Once I had children, I worried about what might happen if I fainted while alone with them at home. Would they freak out? Fear my demise? Call 911? No. They’d get out a stepstool, extract the jumbo box of Cheerios from the pantry, and gorge themselves until I woke up. Thanks for your concern, kids.
So anyway. It happened again recently. My husband and I went to see Moonrise Kingdom and I slid floorward during the previews. Luckily, after a brief moment of denial on his part (“Get up! Getupgetupgetup! Are you getting up? No? You’re really down? OK.”), he rolled with it, propping me up on a bench in the lobby and sitting next to me as though he always took a zoned-out wax doll to the movies. He delightedly pointed out afterward that everyone at the movie thought I was drunk and had just passed out.
Hey, I do what I can to keep things entertaining. Good thing I didn’t end up with Chris M. He might not have handled it so well.
(PS: Go see Moonrise Kingdom. Stay conscious for the whole thing. It is divine. Divine, I tell you.)
April 23, 2012 § 2 Comments
I told my mom that I was running out of age-appropriate books for my 9-year-old, a voracious reader, and she said, “Just let him read anything he can get his hands on. That’s what I did with you.”
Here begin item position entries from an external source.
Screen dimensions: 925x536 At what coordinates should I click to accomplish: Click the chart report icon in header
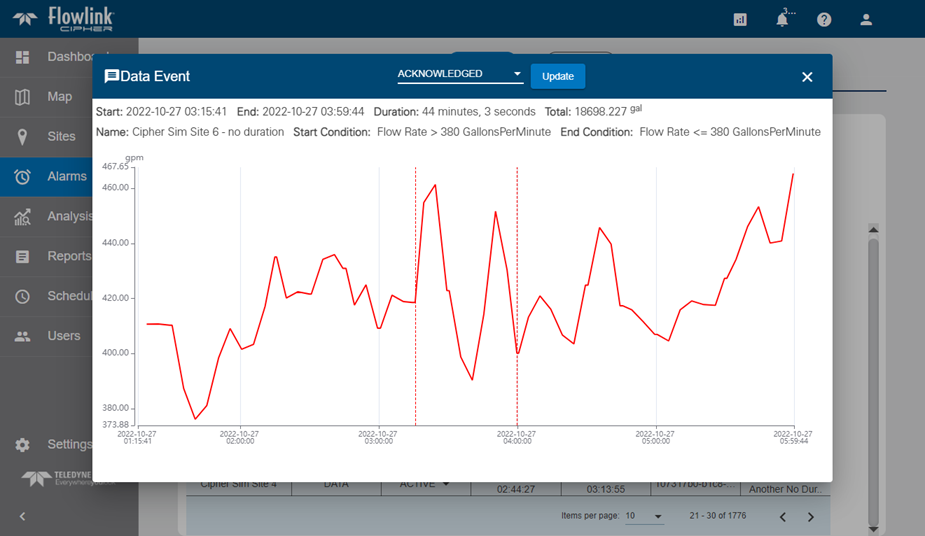(740, 20)
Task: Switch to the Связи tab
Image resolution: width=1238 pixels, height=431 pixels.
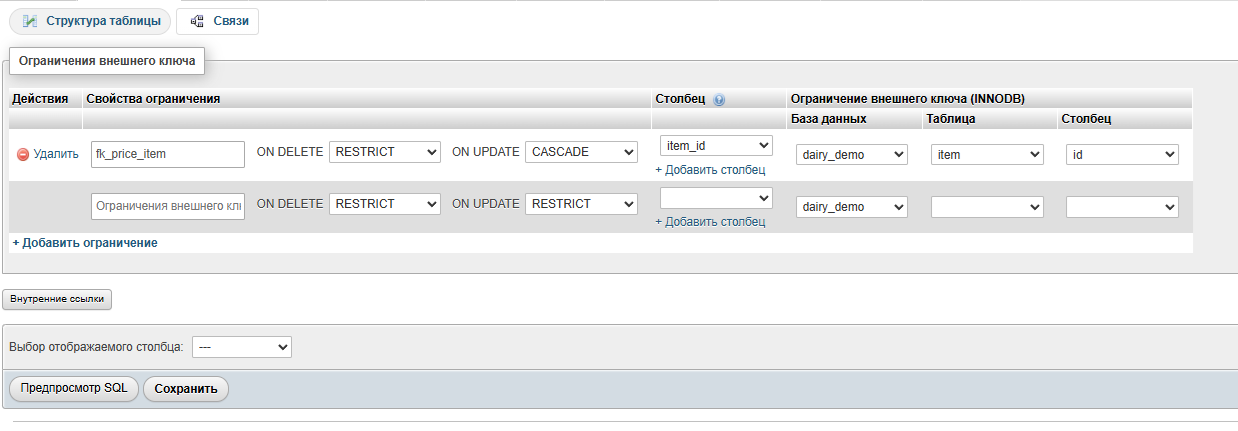Action: (217, 21)
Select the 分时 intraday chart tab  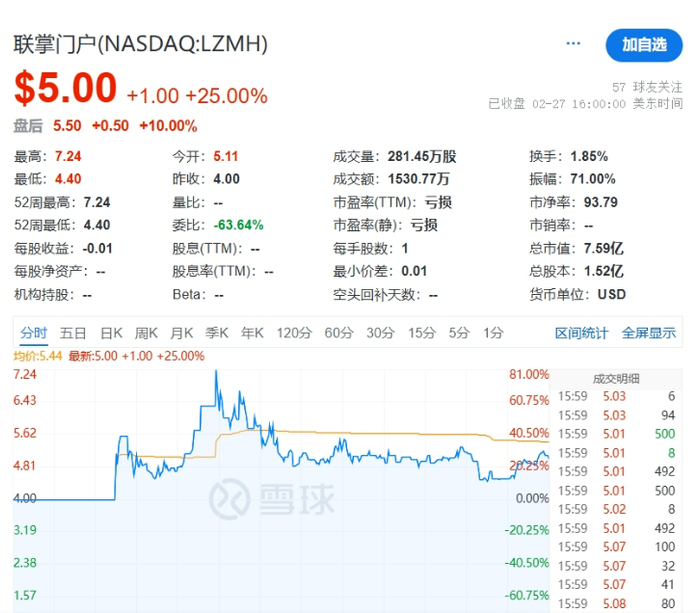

Me: But I ended up reading Stephen King and Sidney Sheldon when I was 9.
Me: [looking on bright side] Then again, I turned out like this.
Mom: You would have turned out like this anyway. There was nothing we could have done.
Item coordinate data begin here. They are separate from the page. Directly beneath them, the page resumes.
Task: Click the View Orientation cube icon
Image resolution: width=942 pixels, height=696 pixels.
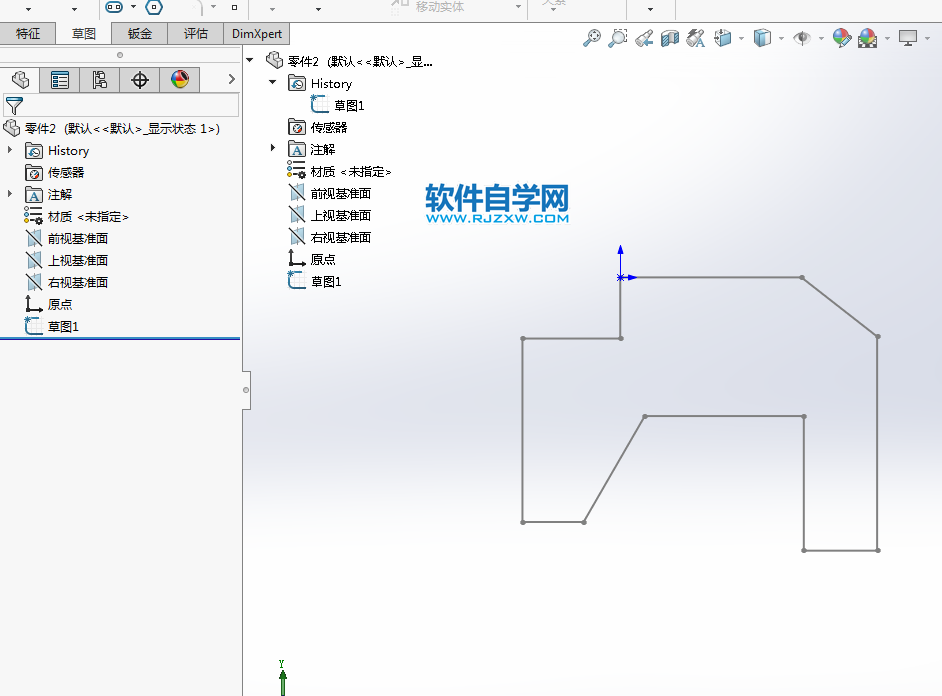Action: 720,37
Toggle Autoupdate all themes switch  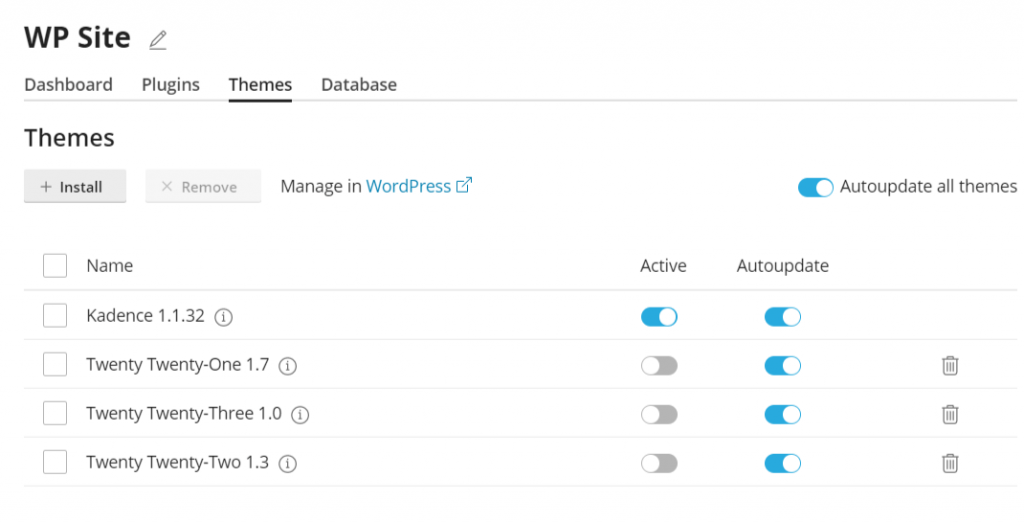point(815,187)
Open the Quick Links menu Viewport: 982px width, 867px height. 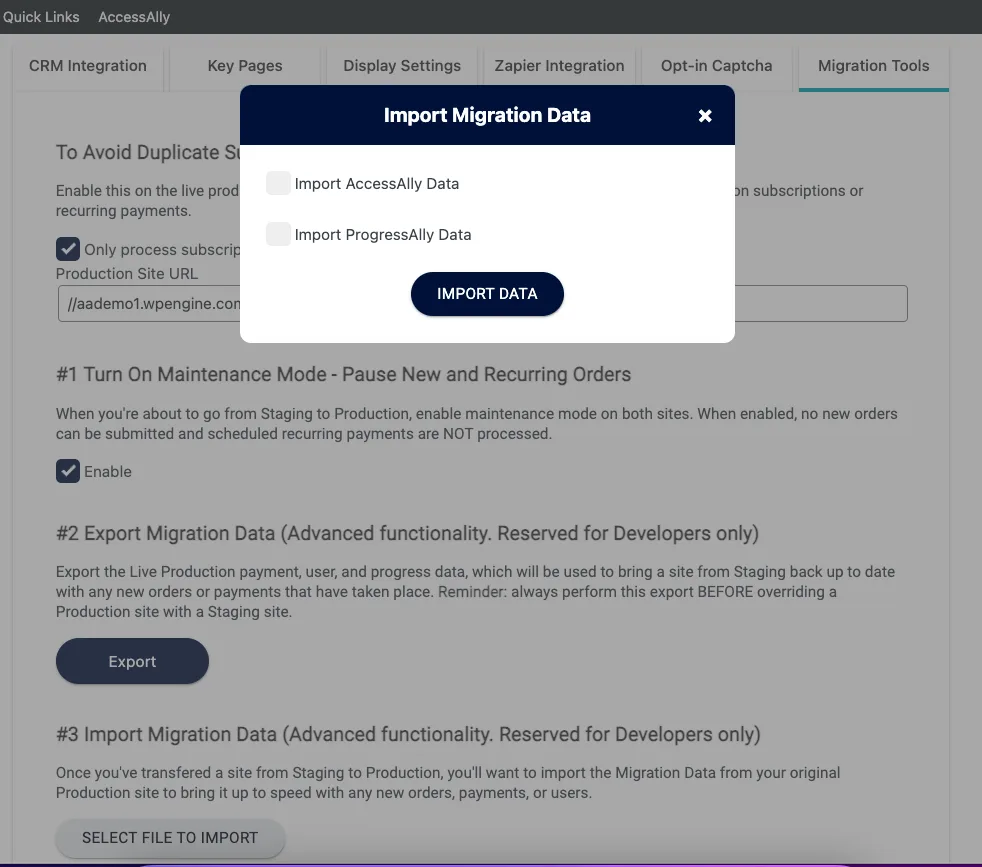(x=41, y=16)
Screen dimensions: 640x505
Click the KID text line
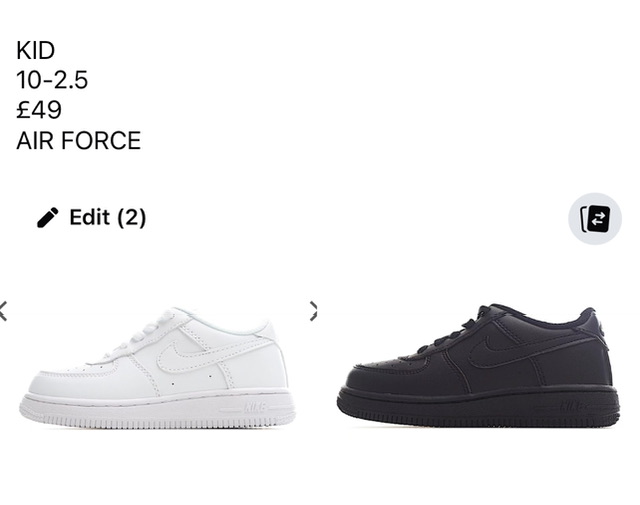pyautogui.click(x=36, y=51)
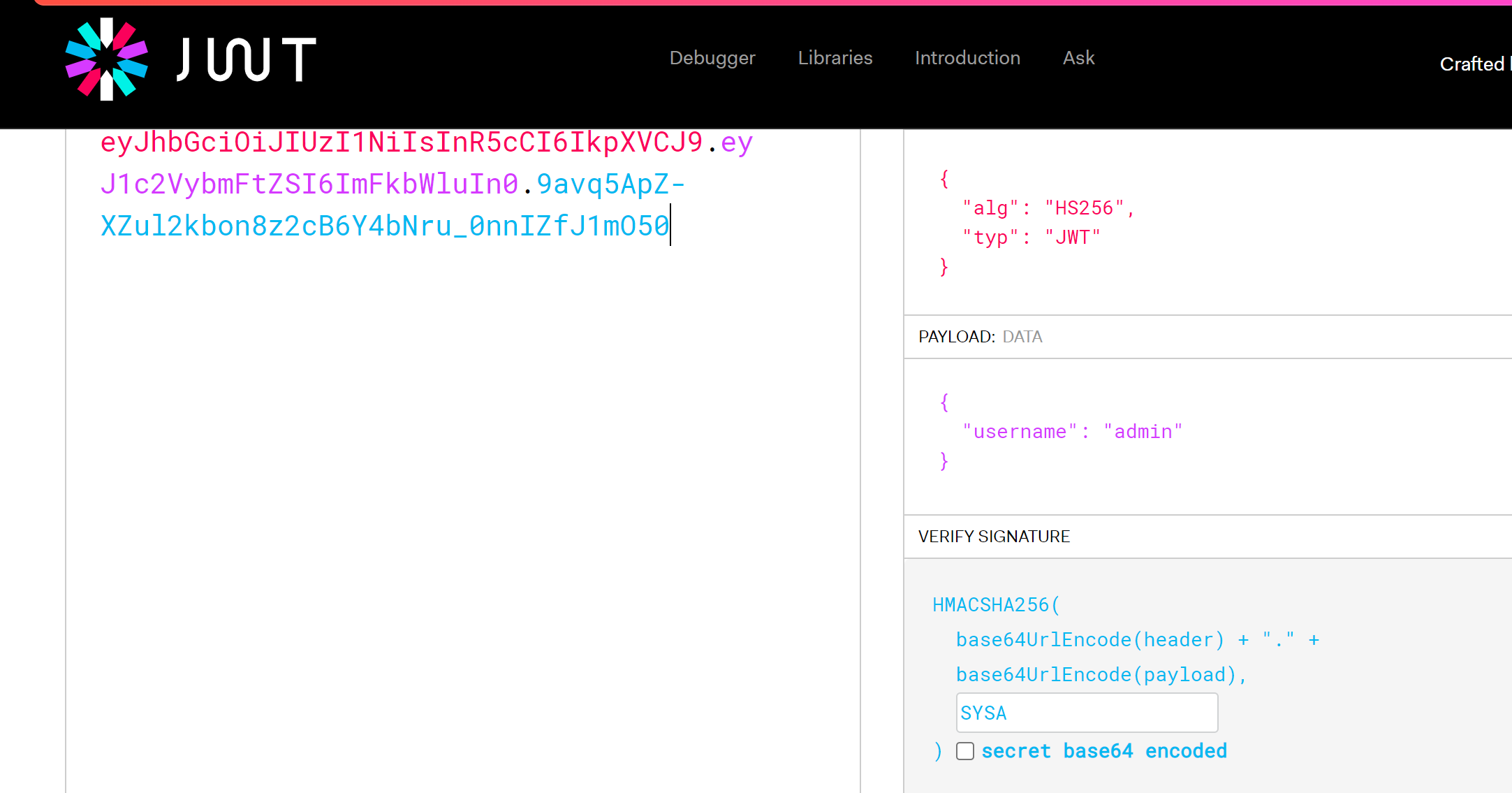
Task: Click the blue signature segment of the token
Action: [x=384, y=226]
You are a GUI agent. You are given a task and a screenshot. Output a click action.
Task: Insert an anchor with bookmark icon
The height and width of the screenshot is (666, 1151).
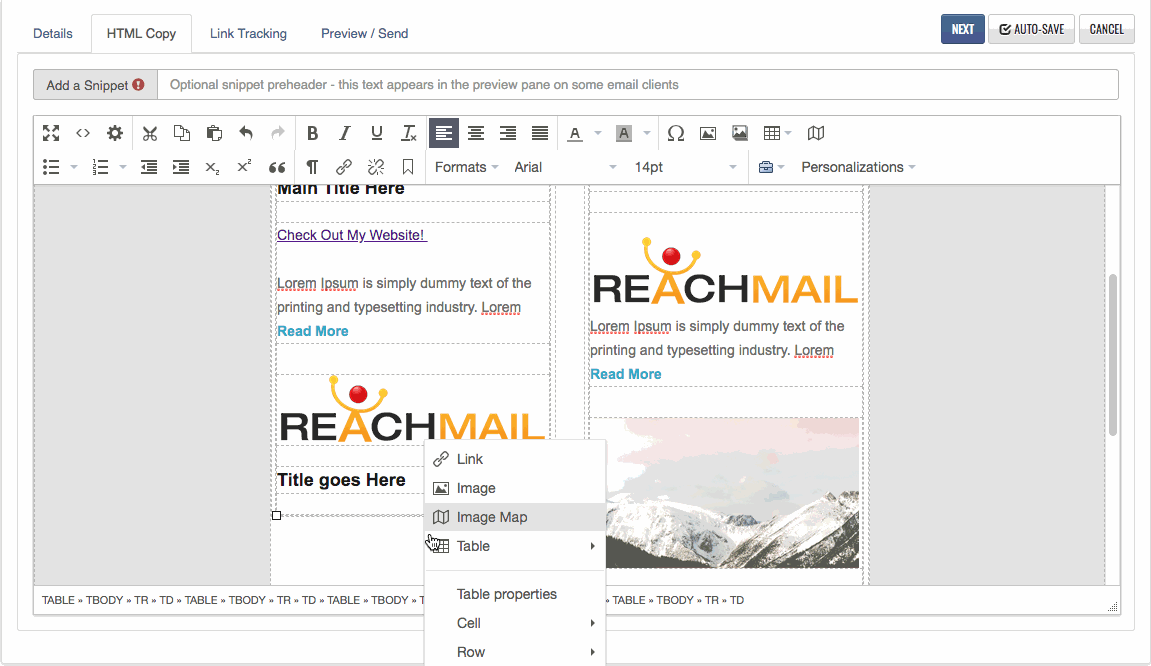click(408, 167)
And that is how “like this” can mean two different things.
Also, that’s the awkward segue into expressing my gratitude to those who have liked this column and shared it with friends. (I swear I’m not going to make a habit out of blogging about blogging. Because if there’s one thing that’s a waste of internet space,* it’s this: “Today I blogged. Here’s how I feel about blogging this blog. It’s like, I’m blogging, and here’s the blog, and now I’m going to step away and not blog, but then I’m back! Blogging again! Blog! Blogging like a mofo!” )
Whether you’re one of my 7 friends in real life or you stumbled upon it when we had that brief moment with the porn or the earrings a couple weeks back or you’re one of those Irish people who somehow found it at the very beginning, thank you for all the times you’ve taken a moment to “like” this.
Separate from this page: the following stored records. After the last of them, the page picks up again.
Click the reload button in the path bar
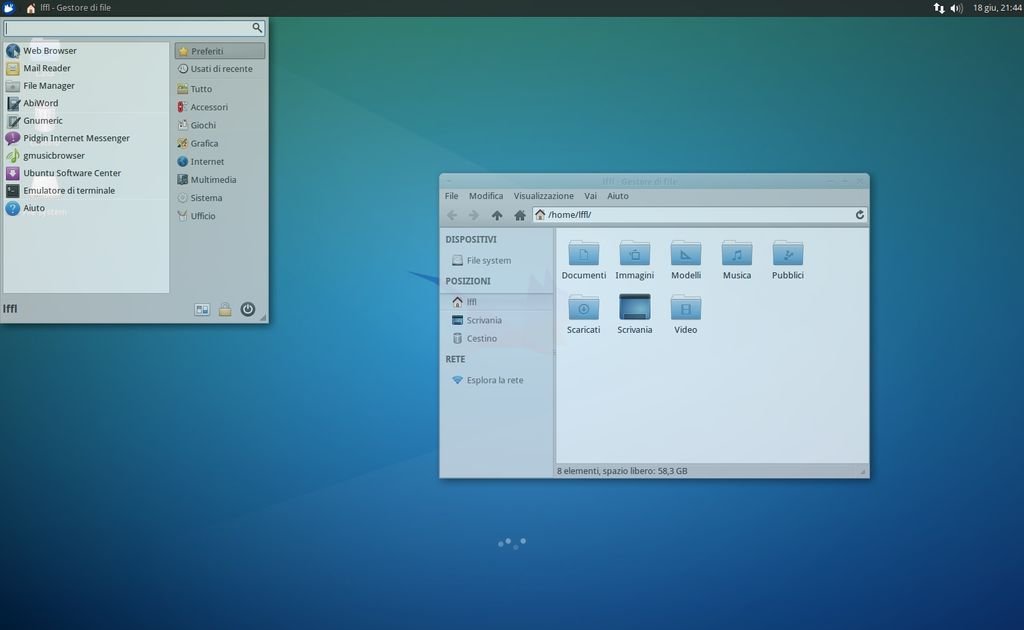 [x=859, y=215]
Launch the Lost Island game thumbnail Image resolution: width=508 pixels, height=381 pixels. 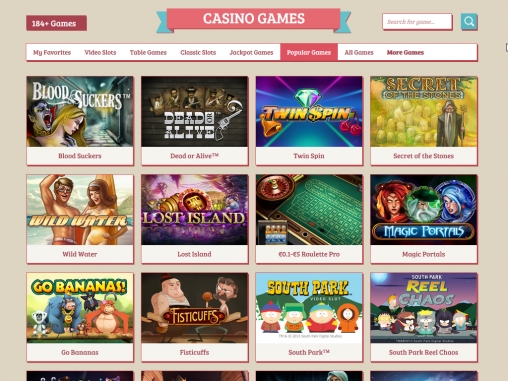[195, 210]
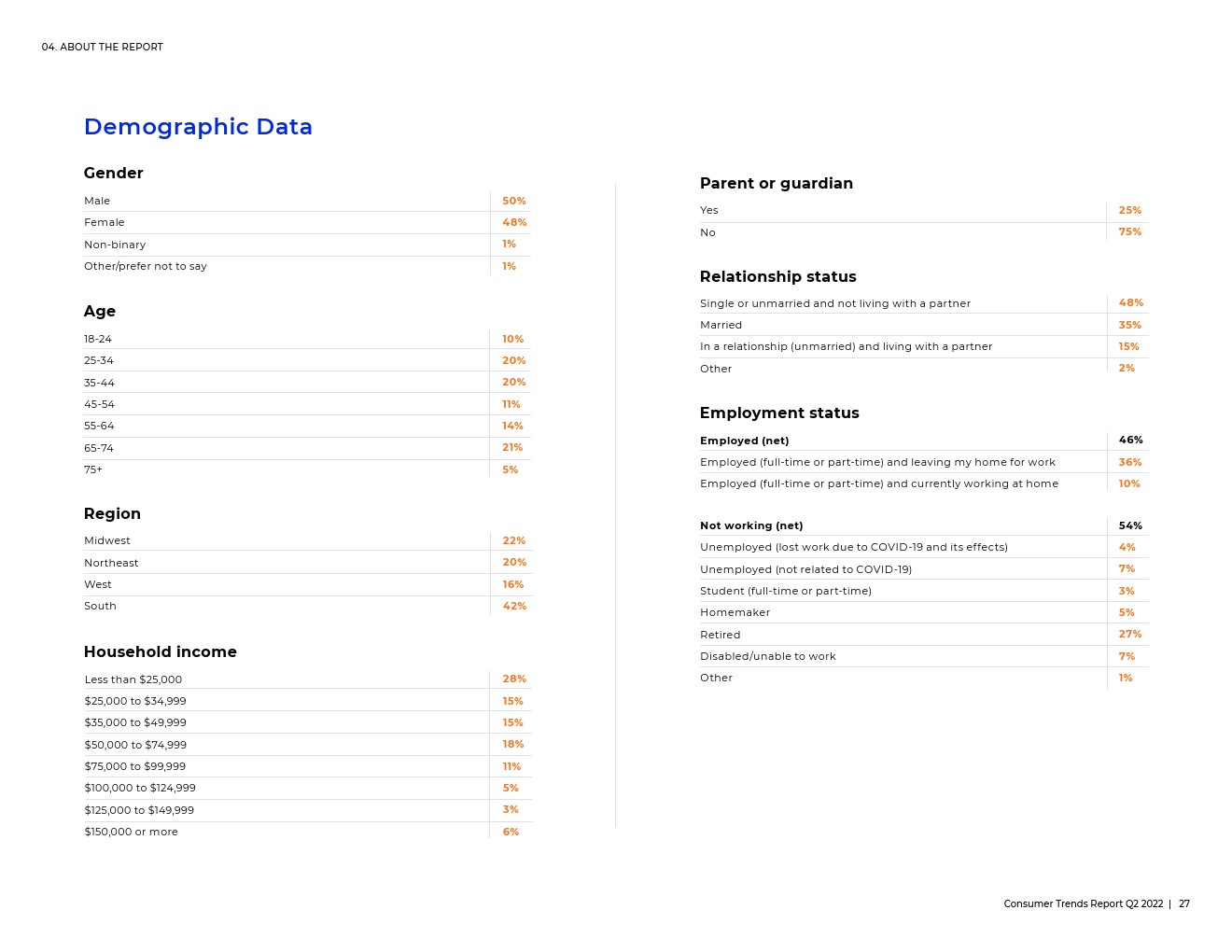Screen dimensions: 1232x952
Task: Select the 65-74 age row
Action: (307, 448)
It gives me a rash to come out and ask for anyone to share the Blink or follow it on Facebook or Twitter. If anyone “likes” a post, I want it to be because you actually like it. So it tickles me to pieces that so many folks are re-posting and sharing this stuff voluntarily. You’re all hired as promotional agents. (But it’s an internship, so it doesn’t pay.)
As the Blink’s agents, you should know that you’re doing a great job. I keep getting emails forwarded from friends-of-friends with stories about how someone had a horrible day or week or year, but then they read something here and it perked them up. I’m not going to quote them verbatim, because some of them are really specific – and some of these people, I’m telling you, if I was going through the shit they’re going through, I don’t think I could laugh at all. So, there. You’re making people happy when you share this stuff. I hope you’re proud of yourselves, young ladies and gentlemen.
Anyway. Just wanted to say thanks. Carry on.
(* PS: If there’s something that’s not a waste of internet space, it’s when Marcel says she desperately wants a nickname but can’t ask for it, about 1:35 into this. I really get that.)